Saved entries

# # # # # # #

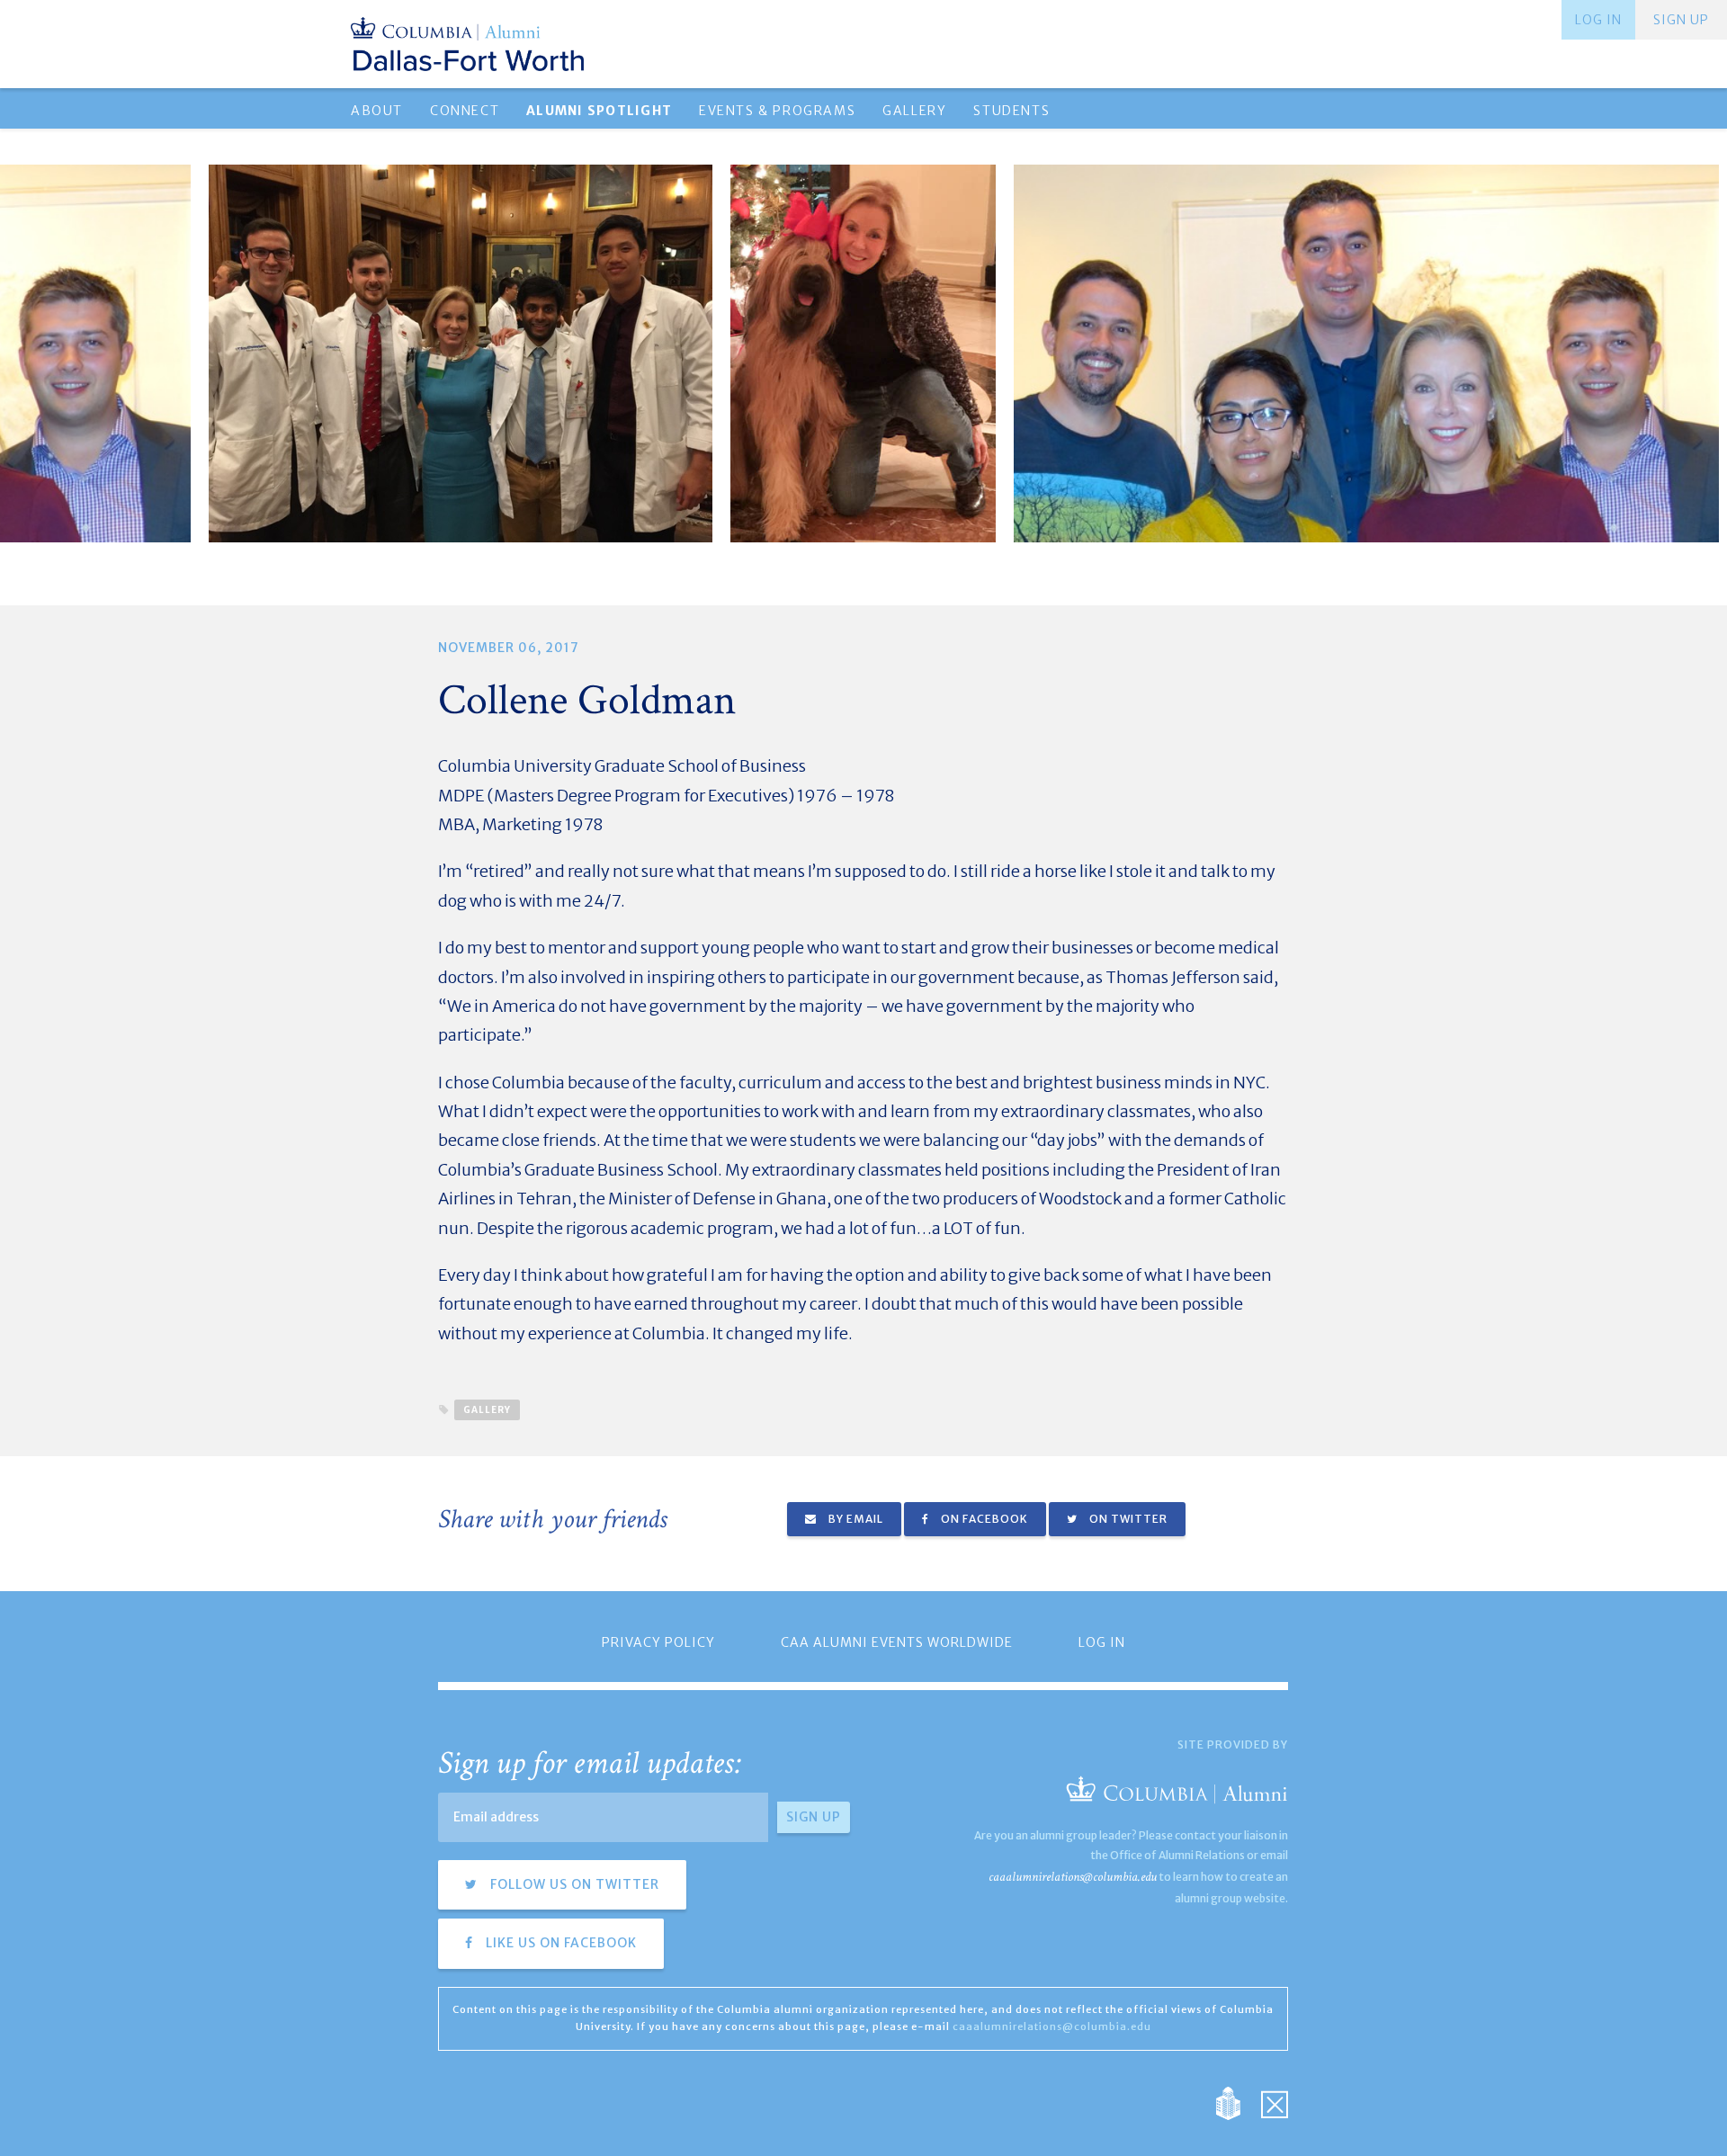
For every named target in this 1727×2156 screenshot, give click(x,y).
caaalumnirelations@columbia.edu (1073, 1876)
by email (854, 1518)
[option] (863, 353)
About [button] (377, 111)
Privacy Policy (658, 1642)
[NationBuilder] (1237, 2102)
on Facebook (983, 1518)
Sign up (1681, 20)
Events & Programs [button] (777, 111)
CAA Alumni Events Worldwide (897, 1642)
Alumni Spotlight (599, 111)
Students (1011, 111)
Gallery (914, 111)
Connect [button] (464, 111)
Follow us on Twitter (573, 1884)
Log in (1598, 20)
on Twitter (1127, 1518)
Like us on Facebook (559, 1943)
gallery (487, 1410)
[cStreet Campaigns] (1274, 2102)
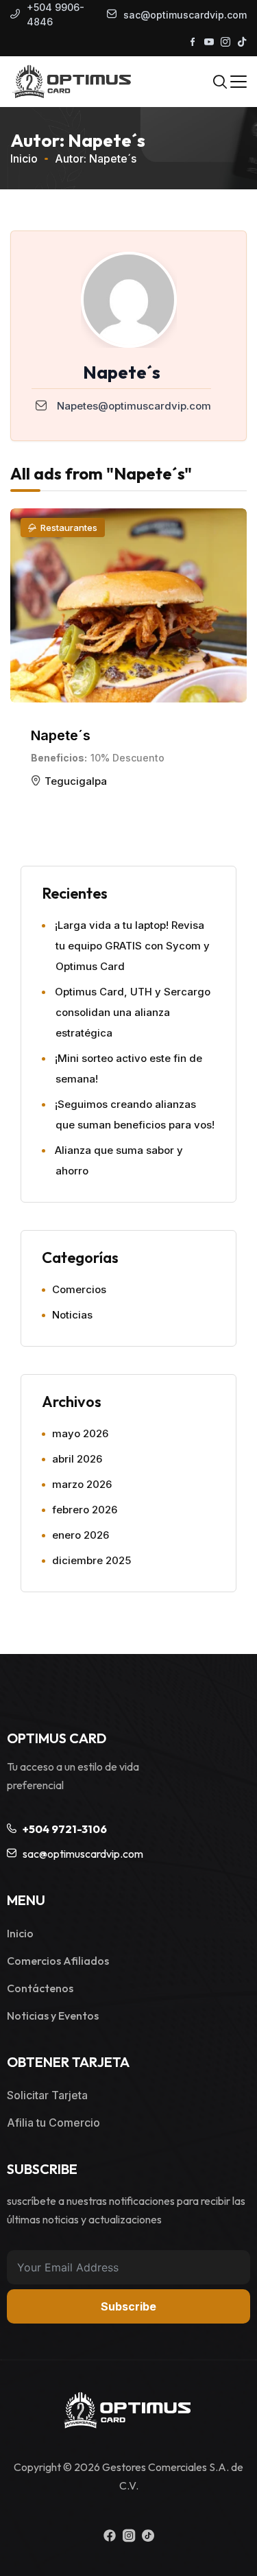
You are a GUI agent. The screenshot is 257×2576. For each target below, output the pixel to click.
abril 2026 (77, 1458)
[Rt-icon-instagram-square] (129, 2535)
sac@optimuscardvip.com (185, 15)
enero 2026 (80, 1534)
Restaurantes (68, 527)
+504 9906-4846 (55, 14)
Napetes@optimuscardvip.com (134, 405)
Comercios (79, 1289)
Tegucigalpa (76, 781)
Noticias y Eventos (53, 2015)
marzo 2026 (82, 1484)
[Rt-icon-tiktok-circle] (148, 2535)
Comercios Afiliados (58, 1961)
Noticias (72, 1314)
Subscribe (128, 2306)
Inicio (24, 158)
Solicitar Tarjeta (47, 2095)
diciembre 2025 (91, 1560)
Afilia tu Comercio (53, 2122)
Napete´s (60, 735)
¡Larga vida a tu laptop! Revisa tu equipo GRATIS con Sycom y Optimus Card (132, 946)
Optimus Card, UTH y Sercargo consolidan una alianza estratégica (132, 1012)
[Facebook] (109, 2535)
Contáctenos (40, 1988)
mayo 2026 (80, 1433)
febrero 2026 (84, 1509)
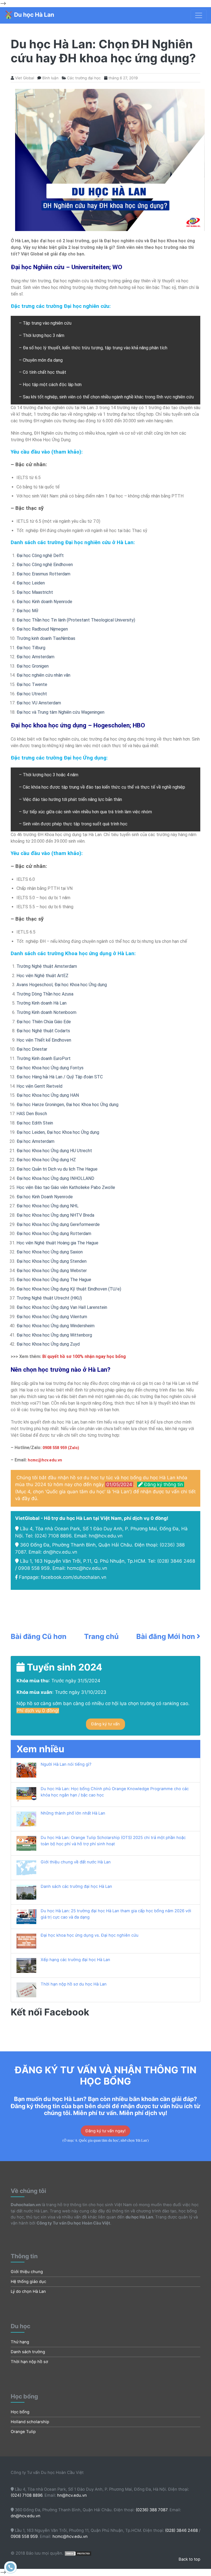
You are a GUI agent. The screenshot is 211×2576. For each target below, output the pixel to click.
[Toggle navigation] (199, 15)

# # # # # # #

Problem details> Each line that holds the word "Facebook" should be extracted from the records.

Problem solution>
on Facebook (983, 1518)
Like us on Facebook (559, 1943)
[Facebook] (109, 2535)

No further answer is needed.